Directions for this task
Print these lines exactly as they appear.

Records from a collection
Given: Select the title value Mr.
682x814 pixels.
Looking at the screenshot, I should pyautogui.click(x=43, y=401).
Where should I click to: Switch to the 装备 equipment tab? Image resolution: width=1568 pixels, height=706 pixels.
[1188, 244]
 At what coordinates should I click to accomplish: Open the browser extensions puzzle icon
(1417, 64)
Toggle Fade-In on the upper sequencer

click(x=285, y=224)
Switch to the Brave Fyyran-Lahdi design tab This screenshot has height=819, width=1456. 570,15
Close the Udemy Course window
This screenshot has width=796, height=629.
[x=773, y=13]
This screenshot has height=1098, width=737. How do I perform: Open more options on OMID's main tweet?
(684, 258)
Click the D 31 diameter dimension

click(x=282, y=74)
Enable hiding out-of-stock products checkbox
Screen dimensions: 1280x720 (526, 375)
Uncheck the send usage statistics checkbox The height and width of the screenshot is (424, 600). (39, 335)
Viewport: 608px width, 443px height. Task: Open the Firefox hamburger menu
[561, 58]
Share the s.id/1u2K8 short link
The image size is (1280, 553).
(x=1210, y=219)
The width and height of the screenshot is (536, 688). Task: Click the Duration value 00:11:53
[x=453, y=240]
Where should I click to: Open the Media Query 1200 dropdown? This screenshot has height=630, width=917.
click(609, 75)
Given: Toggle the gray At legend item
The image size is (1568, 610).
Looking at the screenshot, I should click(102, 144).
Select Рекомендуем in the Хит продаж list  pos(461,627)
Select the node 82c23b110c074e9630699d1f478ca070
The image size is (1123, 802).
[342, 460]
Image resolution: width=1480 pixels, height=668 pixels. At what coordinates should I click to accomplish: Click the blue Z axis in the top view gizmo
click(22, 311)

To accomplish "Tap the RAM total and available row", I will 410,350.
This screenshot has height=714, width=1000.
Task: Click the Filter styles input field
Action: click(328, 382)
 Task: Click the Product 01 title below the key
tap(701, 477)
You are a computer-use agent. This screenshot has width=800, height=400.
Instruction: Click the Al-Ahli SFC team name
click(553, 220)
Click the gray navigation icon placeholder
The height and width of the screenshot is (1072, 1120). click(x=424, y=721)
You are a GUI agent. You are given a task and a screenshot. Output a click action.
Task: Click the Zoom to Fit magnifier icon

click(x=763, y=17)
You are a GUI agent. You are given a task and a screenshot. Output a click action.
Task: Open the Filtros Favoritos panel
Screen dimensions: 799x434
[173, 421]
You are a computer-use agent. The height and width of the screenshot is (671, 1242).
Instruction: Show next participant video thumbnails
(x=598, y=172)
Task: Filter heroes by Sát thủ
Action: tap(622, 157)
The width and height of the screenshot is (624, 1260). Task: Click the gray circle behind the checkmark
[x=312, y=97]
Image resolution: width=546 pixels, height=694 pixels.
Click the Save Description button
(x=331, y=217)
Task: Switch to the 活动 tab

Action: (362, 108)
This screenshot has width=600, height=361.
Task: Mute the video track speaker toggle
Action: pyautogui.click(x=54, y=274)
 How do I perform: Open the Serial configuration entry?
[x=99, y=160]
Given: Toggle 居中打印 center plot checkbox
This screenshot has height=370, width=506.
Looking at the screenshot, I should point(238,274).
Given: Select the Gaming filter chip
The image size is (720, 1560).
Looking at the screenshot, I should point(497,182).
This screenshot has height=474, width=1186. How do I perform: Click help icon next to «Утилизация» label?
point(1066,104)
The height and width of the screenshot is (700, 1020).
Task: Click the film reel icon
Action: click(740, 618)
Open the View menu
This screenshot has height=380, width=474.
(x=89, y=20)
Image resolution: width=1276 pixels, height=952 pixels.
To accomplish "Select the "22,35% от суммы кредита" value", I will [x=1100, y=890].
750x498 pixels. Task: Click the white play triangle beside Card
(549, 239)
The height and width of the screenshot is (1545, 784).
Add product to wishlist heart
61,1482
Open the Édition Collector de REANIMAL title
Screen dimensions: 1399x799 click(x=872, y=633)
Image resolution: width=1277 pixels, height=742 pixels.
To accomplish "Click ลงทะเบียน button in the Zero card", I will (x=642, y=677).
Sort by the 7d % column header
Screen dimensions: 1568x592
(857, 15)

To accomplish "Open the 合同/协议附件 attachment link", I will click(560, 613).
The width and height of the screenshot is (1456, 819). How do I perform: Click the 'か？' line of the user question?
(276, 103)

Task result
Given: Select the title value Mr.
682x814 pixels.
Looking at the screenshot, I should pyautogui.click(x=43, y=401).
Where should I click to: Switch to the 装备 equipment tab? Image resolution: width=1568 pixels, height=706 pixels.
[1188, 244]
 At what coordinates should I click to accomplish: Open the browser extensions puzzle icon
(1417, 64)
Toggle Fade-In on the upper sequencer

click(x=285, y=224)
Switch to the Brave Fyyran-Lahdi design tab This screenshot has height=819, width=1456. 570,15
Close the Udemy Course window
This screenshot has width=796, height=629.
[x=773, y=13]
This screenshot has height=1098, width=737. How do I perform: Open more options on OMID's main tweet?
(684, 258)
Click the D 31 diameter dimension

click(x=282, y=74)
Enable hiding out-of-stock products checkbox
Screen dimensions: 1280x720 (526, 375)
Uncheck the send usage statistics checkbox The height and width of the screenshot is (424, 600). (39, 335)
Viewport: 608px width, 443px height. Task: Open the Firefox hamburger menu
[561, 58]
Share the s.id/1u2K8 short link
The image size is (1280, 553).
(x=1210, y=219)
The width and height of the screenshot is (536, 688). Task: Click the Duration value 00:11:53
[x=453, y=240]
Where should I click to: Open the Media Query 1200 dropdown? This screenshot has height=630, width=917.
click(609, 75)
Given: Toggle the gray At legend item
The image size is (1568, 610).
Looking at the screenshot, I should click(102, 144).
Select Рекомендуем in the Хит продаж list  pos(461,627)
Select the node 82c23b110c074e9630699d1f478ca070
The image size is (1123, 802).
[342, 460]
Image resolution: width=1480 pixels, height=668 pixels. At what coordinates should I click to accomplish: Click the blue Z axis in the top view gizmo
click(22, 311)

To accomplish "Tap the RAM total and available row", I will 410,350.
This screenshot has height=714, width=1000.
Task: Click the Filter styles input field
Action: click(328, 382)
 Task: Click the Product 01 title below the key
tap(701, 477)
You are a computer-use agent. This screenshot has width=800, height=400.
Instruction: Click the Al-Ahli SFC team name
click(553, 220)
Click the gray navigation icon placeholder
The height and width of the screenshot is (1072, 1120). click(x=424, y=721)
You are a GUI agent. You are given a task and a screenshot. Output a click action.
Task: Click the Zoom to Fit magnifier icon

click(x=763, y=17)
You are a GUI agent. You are given a task and a screenshot. Output a click action.
Task: Open the Filtros Favoritos panel
Screen dimensions: 799x434
[173, 421]
You are a computer-use agent. The height and width of the screenshot is (671, 1242).
Instruction: Show next participant video thumbnails
(x=598, y=172)
Task: Filter heroes by Sát thủ
Action: tap(622, 157)
The width and height of the screenshot is (624, 1260). Task: Click the gray circle behind the checkmark
[x=312, y=97]
Image resolution: width=546 pixels, height=694 pixels.
Click the Save Description button
(x=331, y=217)
Task: Switch to the 活动 tab

Action: (362, 108)
This screenshot has width=600, height=361.
Task: Mute the video track speaker toggle
Action: pyautogui.click(x=54, y=274)
 How do I perform: Open the Serial configuration entry?
[x=99, y=160]
Given: Toggle 居中打印 center plot checkbox
This screenshot has height=370, width=506.
Looking at the screenshot, I should point(238,274).
Given: Select the Gaming filter chip
The image size is (720, 1560).
Looking at the screenshot, I should point(497,182).
This screenshot has height=474, width=1186. How do I perform: Click help icon next to «Утилизация» label?
point(1066,104)
The height and width of the screenshot is (700, 1020).
Task: Click the film reel icon
Action: click(740, 618)
Open the View menu
This screenshot has height=380, width=474.
(x=89, y=20)
Image resolution: width=1276 pixels, height=952 pixels.
To accomplish "Select the "22,35% от суммы кредита" value", I will [x=1100, y=890].
750x498 pixels. Task: Click the white play triangle beside Card
(549, 239)
The height and width of the screenshot is (1545, 784).
Add product to wishlist heart
61,1482
Open the Édition Collector de REANIMAL title
Screen dimensions: 1399x799 click(x=872, y=633)
Image resolution: width=1277 pixels, height=742 pixels.
To accomplish "Click ลงทะเบียน button in the Zero card", I will (x=642, y=677).
Sort by the 7d % column header
Screen dimensions: 1568x592
(857, 15)

To accomplish "Open the 合同/协议附件 attachment link", I will click(560, 613).
The width and height of the screenshot is (1456, 819). How do I perform: Click the 'か？' line of the user question?
(276, 103)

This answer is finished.